> **Goal of the exercise**:
Answer these questions from the review of Young Sherlock Holmes.
(a) Who directed the film?
(b) In what year was the film a box office flop?
(c) Whom does the stained-glass knight menace?

> **Text segment**:
+===+

AKA Young Sherlock Holmes and the Pyramid of Fear
DIRECTED BY: Barry Levinson
FEATURING: Alan Cox, Nicholas Rowe, Sophie Ward
PLOT: Young Watson meets prodigy schoolboy Sherlock at a British boarding school; together with Holmes’ girlfriend, they solve a mysterious rash of bizarre murders plaguing London.
WHY IT WON’T MAKE THE LIST: Noteworthy for some dark and intense hallucinatory scenes, but basically it’s a rollicking Spielberg-produced action-adventure a la the Indiana Jones series.
COMMENTS: Directed by Barry Levinson but bearing executive producer Steven Spielberg’s stamp all over it (much like “Tobe Hooper” ‘s 1982 Poltergeist), Young Sherlock Holmes was an unexpected box office flop in 1985, but has since garnered a minor cult film reputation among nostalgic post-boomers. There are a few exhibitions of Holmesian deduction in the early reels to establish the prodigal intelligence of the adolescent Holmes, but the main mystery, involving an ancient Egyptian cult in Victorian London, isn’t quite up to Arthur Conan Doyle’s intricate standards. The reason to watch it is for the special effects in the fanciful hallucination sequences, which hold up excellently today, and can still be intense and scary for younger viewers. The most memorable of these is a stained-glass knight who jumps down of a cathedral wall and menaces a cleric; a more whimsical example is the sinister cupcakes that menace chubby young Watson in a graveyard. Leaving aside the objection that shooting your victims full of hallucinogenic drugs and hoping that they commit suicide while battling phantasms in their delirium isn’t the most fail-proof of techniques for a professional assassin to employ, these scenes are mildly weird and enjoyable enough in themselves to make this flick worth catching for weirdophiles. The hallucinations cease in the second half, as the film becomes more concerned with solving the mystery and restoring the status quo; inevitably Holmes, the apex of rationality, is able to defeat the dark occult specters from the ancient unconscious and reestablish the Age of Enlightenment.

+===+

[Lines excerpted from a collection]
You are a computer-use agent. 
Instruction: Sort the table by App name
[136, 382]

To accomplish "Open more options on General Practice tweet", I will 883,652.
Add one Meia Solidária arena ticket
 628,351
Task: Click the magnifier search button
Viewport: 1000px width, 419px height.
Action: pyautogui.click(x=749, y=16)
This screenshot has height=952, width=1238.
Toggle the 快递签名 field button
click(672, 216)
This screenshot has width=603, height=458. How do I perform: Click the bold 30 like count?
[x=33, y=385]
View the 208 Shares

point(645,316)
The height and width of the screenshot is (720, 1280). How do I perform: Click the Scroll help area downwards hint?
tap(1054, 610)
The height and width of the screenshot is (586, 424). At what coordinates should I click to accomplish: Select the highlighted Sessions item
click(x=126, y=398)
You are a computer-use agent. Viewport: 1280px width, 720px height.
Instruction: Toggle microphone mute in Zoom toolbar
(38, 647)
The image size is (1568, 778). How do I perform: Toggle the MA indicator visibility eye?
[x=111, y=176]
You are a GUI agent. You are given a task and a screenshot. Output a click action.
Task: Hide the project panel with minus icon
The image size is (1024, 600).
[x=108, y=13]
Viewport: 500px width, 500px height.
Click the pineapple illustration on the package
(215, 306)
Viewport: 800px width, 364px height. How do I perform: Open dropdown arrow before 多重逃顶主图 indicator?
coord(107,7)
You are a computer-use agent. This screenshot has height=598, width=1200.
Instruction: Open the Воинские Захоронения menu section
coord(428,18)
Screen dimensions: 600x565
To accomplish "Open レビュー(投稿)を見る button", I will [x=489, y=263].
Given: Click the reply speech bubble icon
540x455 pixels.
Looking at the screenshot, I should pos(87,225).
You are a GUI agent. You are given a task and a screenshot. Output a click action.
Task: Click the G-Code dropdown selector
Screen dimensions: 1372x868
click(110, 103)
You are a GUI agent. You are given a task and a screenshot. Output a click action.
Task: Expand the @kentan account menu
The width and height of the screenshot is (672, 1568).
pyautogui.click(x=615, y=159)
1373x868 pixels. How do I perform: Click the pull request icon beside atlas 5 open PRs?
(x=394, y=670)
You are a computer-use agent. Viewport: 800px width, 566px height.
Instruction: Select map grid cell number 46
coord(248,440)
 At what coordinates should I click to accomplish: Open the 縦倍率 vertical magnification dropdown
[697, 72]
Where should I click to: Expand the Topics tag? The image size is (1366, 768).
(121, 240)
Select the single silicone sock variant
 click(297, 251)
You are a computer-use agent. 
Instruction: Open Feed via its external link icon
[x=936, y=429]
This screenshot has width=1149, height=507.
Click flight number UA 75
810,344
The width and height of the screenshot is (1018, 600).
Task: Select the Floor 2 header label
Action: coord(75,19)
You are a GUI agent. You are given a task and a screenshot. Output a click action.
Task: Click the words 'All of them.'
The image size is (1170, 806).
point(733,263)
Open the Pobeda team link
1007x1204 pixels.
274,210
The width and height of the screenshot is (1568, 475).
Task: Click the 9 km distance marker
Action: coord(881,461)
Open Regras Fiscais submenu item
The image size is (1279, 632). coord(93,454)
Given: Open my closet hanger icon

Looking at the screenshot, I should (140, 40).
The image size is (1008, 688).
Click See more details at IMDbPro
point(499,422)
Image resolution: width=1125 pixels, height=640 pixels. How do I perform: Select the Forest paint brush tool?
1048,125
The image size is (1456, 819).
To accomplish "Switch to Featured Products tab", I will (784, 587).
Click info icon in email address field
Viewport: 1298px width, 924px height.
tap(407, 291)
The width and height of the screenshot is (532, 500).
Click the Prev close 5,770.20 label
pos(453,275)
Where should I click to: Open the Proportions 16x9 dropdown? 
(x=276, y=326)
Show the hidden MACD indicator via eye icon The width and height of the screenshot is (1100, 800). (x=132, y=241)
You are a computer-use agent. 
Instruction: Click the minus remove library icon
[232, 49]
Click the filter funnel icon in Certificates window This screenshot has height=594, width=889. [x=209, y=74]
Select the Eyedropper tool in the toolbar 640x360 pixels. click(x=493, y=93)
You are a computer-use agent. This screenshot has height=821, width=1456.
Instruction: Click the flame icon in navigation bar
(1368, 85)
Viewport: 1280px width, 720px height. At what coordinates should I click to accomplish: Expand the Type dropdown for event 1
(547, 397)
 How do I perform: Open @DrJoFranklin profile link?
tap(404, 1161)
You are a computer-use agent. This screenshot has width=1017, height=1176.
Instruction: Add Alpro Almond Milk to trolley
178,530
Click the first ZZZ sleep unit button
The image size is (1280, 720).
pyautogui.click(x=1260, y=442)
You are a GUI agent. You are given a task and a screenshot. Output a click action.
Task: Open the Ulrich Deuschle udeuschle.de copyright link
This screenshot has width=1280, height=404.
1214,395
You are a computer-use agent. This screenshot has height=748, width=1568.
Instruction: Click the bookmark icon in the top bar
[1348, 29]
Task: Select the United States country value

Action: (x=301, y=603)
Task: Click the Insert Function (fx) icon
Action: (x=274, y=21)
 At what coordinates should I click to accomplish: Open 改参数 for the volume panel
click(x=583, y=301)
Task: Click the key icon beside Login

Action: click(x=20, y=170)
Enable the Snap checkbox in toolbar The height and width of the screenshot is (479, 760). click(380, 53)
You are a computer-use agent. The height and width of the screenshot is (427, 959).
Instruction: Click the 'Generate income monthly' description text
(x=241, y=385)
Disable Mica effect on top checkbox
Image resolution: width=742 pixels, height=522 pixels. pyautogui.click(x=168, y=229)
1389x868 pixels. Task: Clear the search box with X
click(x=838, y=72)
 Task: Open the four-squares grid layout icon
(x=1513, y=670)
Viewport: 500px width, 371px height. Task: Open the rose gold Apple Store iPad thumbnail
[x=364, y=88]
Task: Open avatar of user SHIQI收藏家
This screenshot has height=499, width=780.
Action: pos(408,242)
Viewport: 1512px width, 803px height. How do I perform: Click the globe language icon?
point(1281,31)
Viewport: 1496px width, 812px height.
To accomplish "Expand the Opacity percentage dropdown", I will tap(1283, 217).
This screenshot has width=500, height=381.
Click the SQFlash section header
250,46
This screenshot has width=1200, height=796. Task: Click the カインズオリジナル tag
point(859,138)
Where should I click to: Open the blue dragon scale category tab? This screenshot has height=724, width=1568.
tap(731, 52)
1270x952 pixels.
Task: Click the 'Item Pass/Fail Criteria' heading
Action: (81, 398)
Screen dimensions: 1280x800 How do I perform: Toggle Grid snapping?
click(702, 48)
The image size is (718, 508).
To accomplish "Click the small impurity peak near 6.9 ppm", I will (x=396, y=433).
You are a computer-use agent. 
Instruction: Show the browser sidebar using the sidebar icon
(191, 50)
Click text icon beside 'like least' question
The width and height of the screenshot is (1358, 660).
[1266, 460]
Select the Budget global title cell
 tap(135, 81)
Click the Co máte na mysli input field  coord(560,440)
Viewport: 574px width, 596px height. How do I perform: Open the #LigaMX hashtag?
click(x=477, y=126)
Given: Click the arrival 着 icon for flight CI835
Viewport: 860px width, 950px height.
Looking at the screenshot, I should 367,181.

+===+

> **Reply**:
(a) Barry Levinson
(b) 1985
(c) A cleric